Objectives
A. Decide whether each statement agrees with the n-gram assignment, answering yes or no and quoting the words of the assignment that settle it: (i) in the example sentence, "you" occurs two times; (ii) the whole task may be solved with standard Python instead of RDDs; (iii) evaluation rests mainly on exact frequency values.
B. Summarize the n-gram assignment in two sentences.
C. Copy the passage of the n-gram assignment starting at "This text is" and ending at "findspark.init()".

Text to read
======
HomeWork 1

Unigrams, bigrams, and in general n-grams are 1,2 or n words that appear consecutively in a single sentence. Consider the sentence:

"to know you is to love you."

This sentence contains:

Unigrams(single words): to(2 times), know(1 time), you(2 times), is(1 time), love(1 time)
Bigrams: "to know","know you","you is", "is to","to love", "love you" (all 1 time)
Trigrams: "to know you", "know you is", "you is to", "is to love", "to love you" (all 1 time)

The goal of this HW is to find the most common n-grams in the text of Moby Dick.

Your task is to:

  • Convert all text to lower case, remove all punctuations. (Finally, the text should contain only letters, numbers and spaces)
  • Count the occurance of each word and of each 2,3,4,5 - gram
  • List the 5 most common elements for each order (word, bigram, trigram...). For each element, list the sequence of words and the number of occurances.

Basically, you need to change all punctuations to a space and define as a word anything that is between whitespace or at the beginning or the end of a sentence, and does not consist of whitespace (strings consisiting of only white spaces should not be considered as words). The important thing here is to be simple, not to be 100% correct in terms of parsing English. Evaluation will be primarily based on identifying the 5 most frequent n-grams in correct order for all values of n. Some slack will be allowed in the values of frequency of ngrams to allow flexibility in text processing.

This text is short enough to process on a single core using standard python. However, you are required to solve it using RDD's for the whole process. At the very end you can use .take(5) to bring the results to the central node for printing.

The code for reading the file and splitting it into sentences is shown below:


In [3]:
import findspark
findspark.init()
import pyspark
sc = pyspark.SparkContext()

In [4]:
textRDD = sc.newAPIHadoopFile('Data/Moby-Dick.txt',
                              'org.apache.hadoop.mapreduce.lib.input.TextInputFormat',
                              'org.apache.hadoop.io.LongWritable',
                              'org.apache.hadoop.io.Text',
                               conf={'textinputformat.record.delimiter': "\r\n\r\n"}) \
            .map(lambda x: x[1])


sentences=textRDD.flatMap(lambda x: x.split(". ")).map(lambda x: x.encode('utf-8'))
======
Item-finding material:
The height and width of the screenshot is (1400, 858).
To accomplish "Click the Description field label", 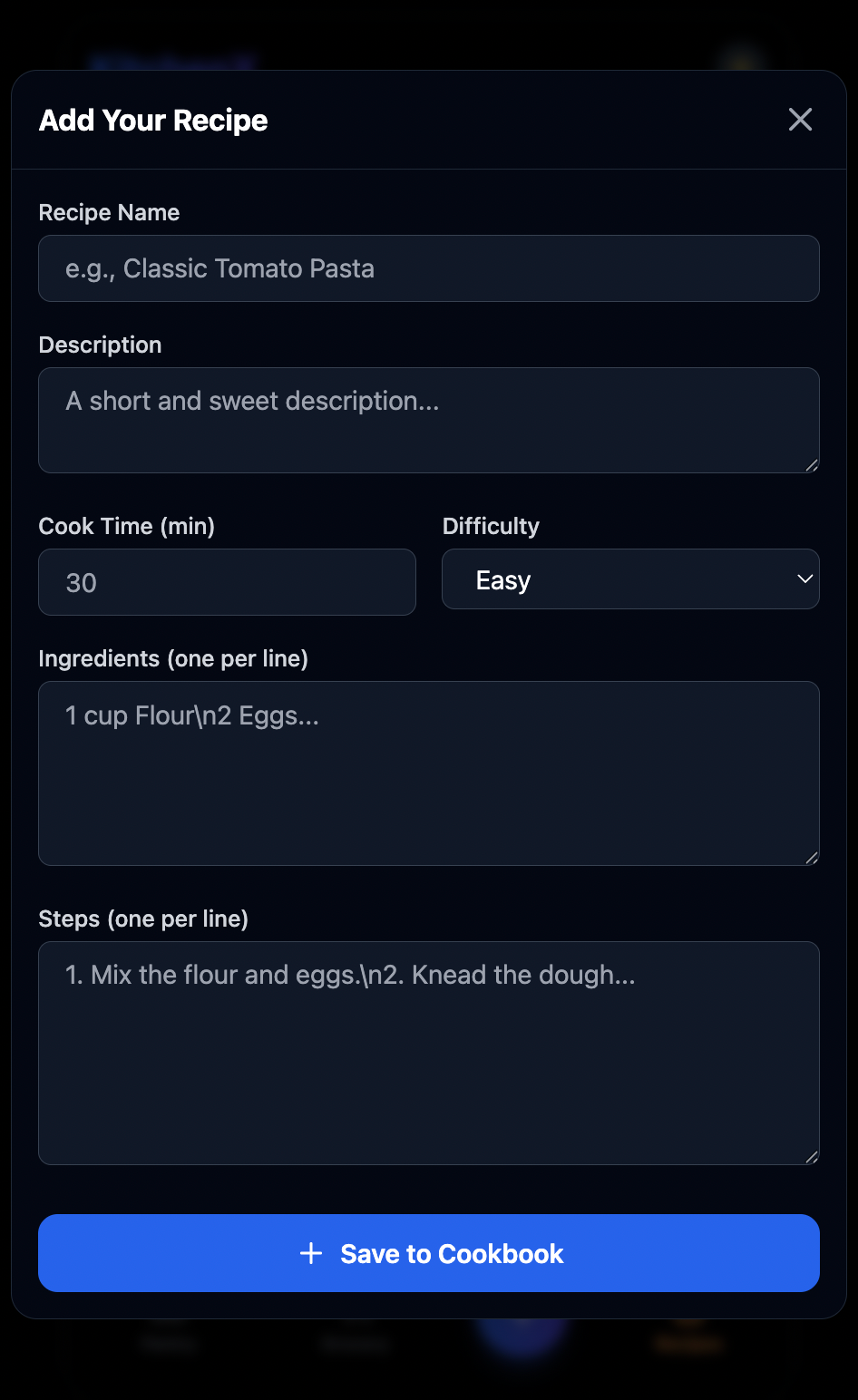I will click(100, 345).
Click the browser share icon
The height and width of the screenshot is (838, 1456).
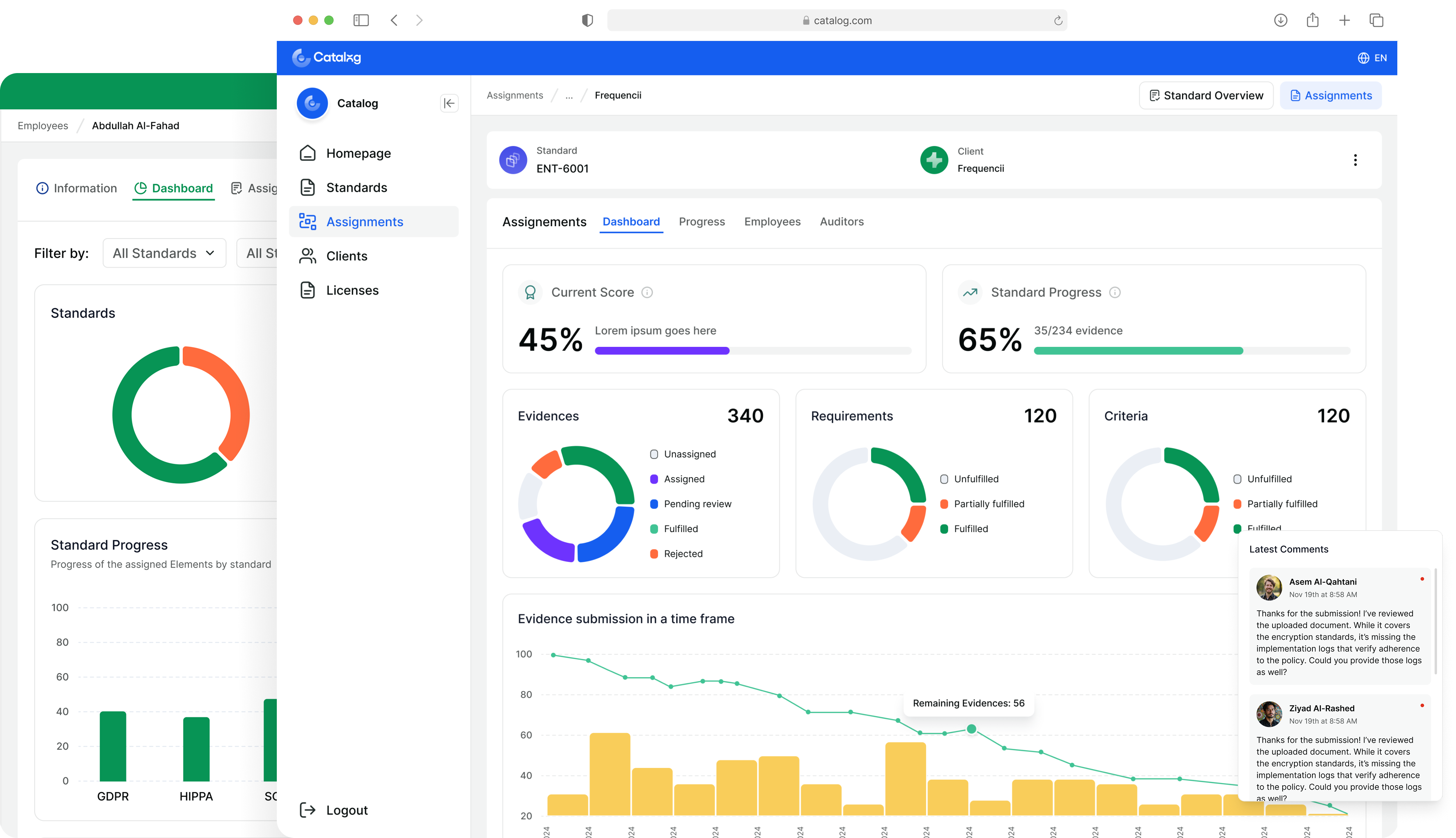point(1312,21)
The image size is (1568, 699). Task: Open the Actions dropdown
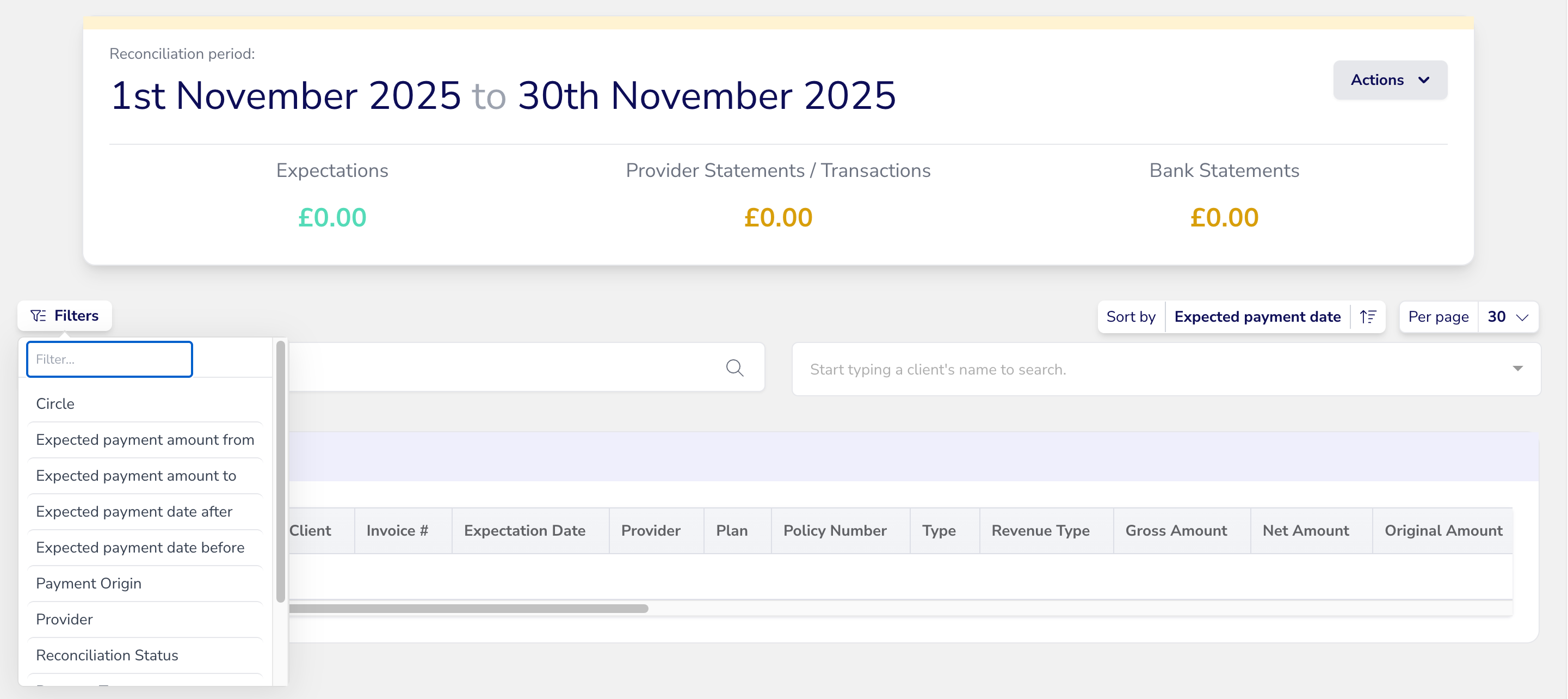(x=1390, y=80)
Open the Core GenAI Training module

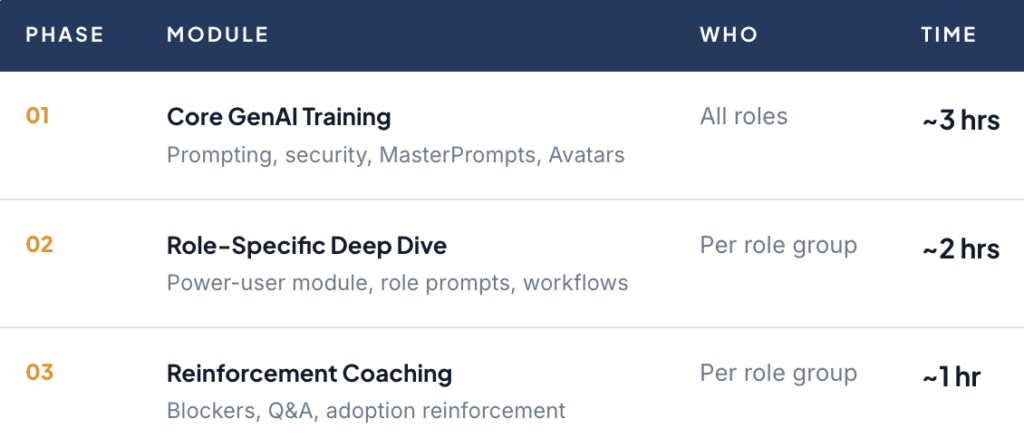coord(278,117)
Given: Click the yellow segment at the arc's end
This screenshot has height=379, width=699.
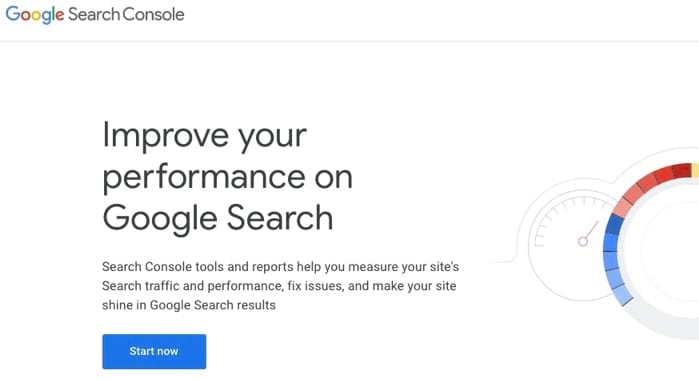Looking at the screenshot, I should pos(695,170).
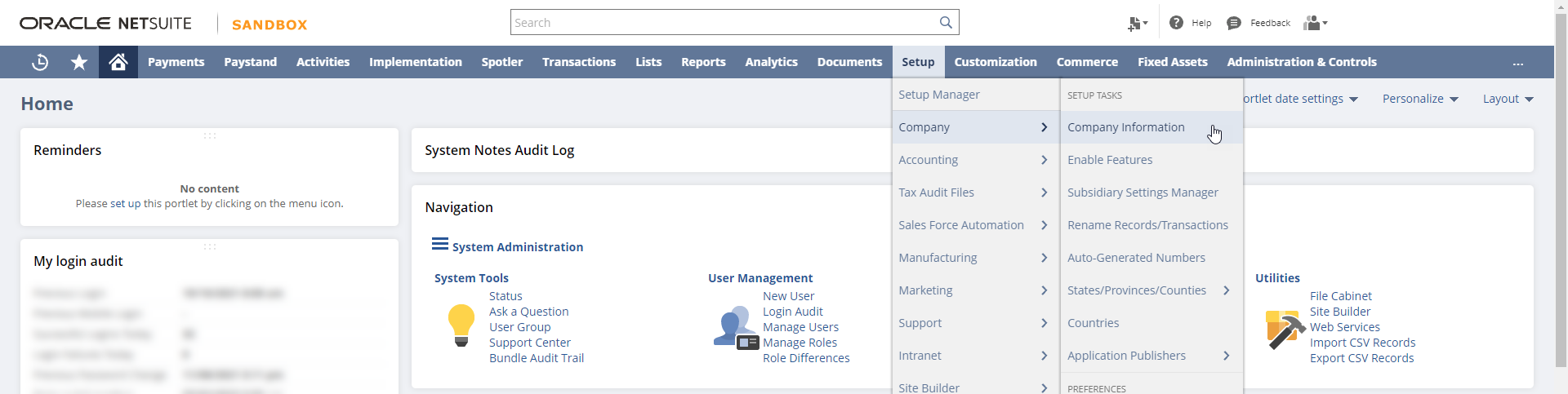Open the Help question mark icon
Image resolution: width=1568 pixels, height=394 pixels.
1176,23
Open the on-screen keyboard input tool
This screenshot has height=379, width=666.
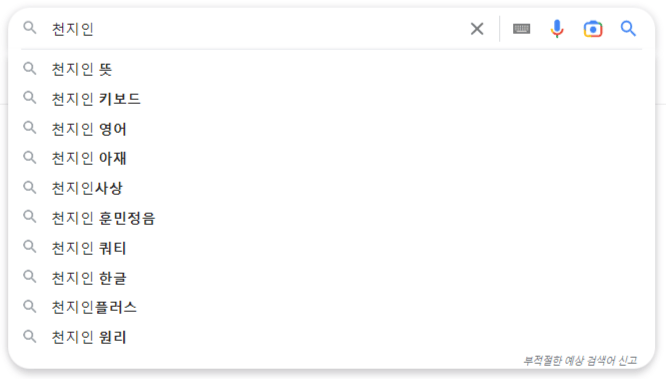(521, 29)
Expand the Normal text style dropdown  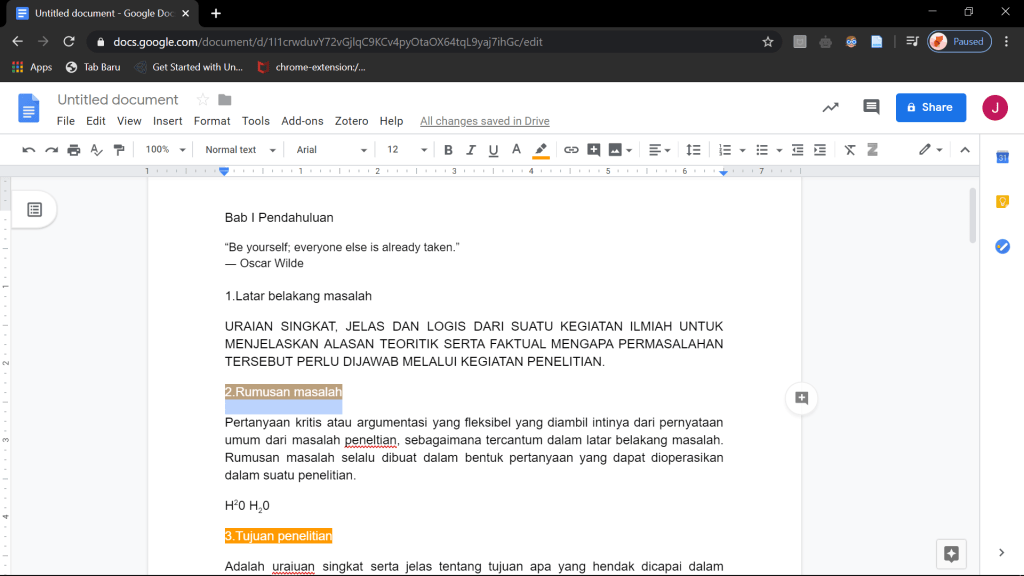[238, 150]
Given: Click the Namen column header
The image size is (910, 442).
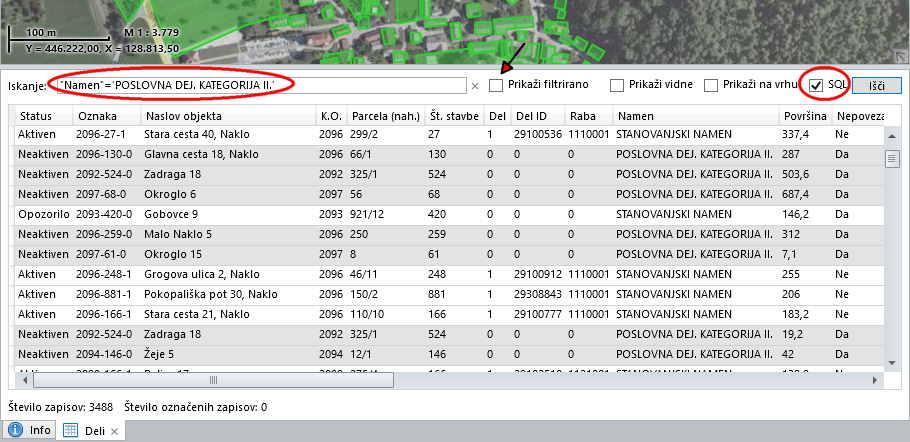Looking at the screenshot, I should [694, 117].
======
Answers to the problems
A.
(i) Yes: "you(2 times)"
(ii) No: "you are required to solve it using RDD's for the whole process"
(iii) No: "Evaluation will be primarily based on identifying the 5 most frequent n-grams in correct order for all values of n"

B. The assignment defines n-grams as n consecutive words in a sentence and asks for the five most common words and 2- to 5-grams in the text of Moby Dick, after the text is converted to lower case and stripped of punctuation. The work must use RDDs throughout, with .take(5) allowed at the very end to bring results to the central node, and grading rests mainly on finding the five most frequent n-grams in the correct order.

C.
This text is short enough to process on a single core using standard python. However, you are required to solve it using RDD's for the whole process. At the very end you can use .take(5) to bring the results to the central node for printing.

The code for reading the file and splitting it into sentences is shown below:


In [3]:
import findspark
findspark.init()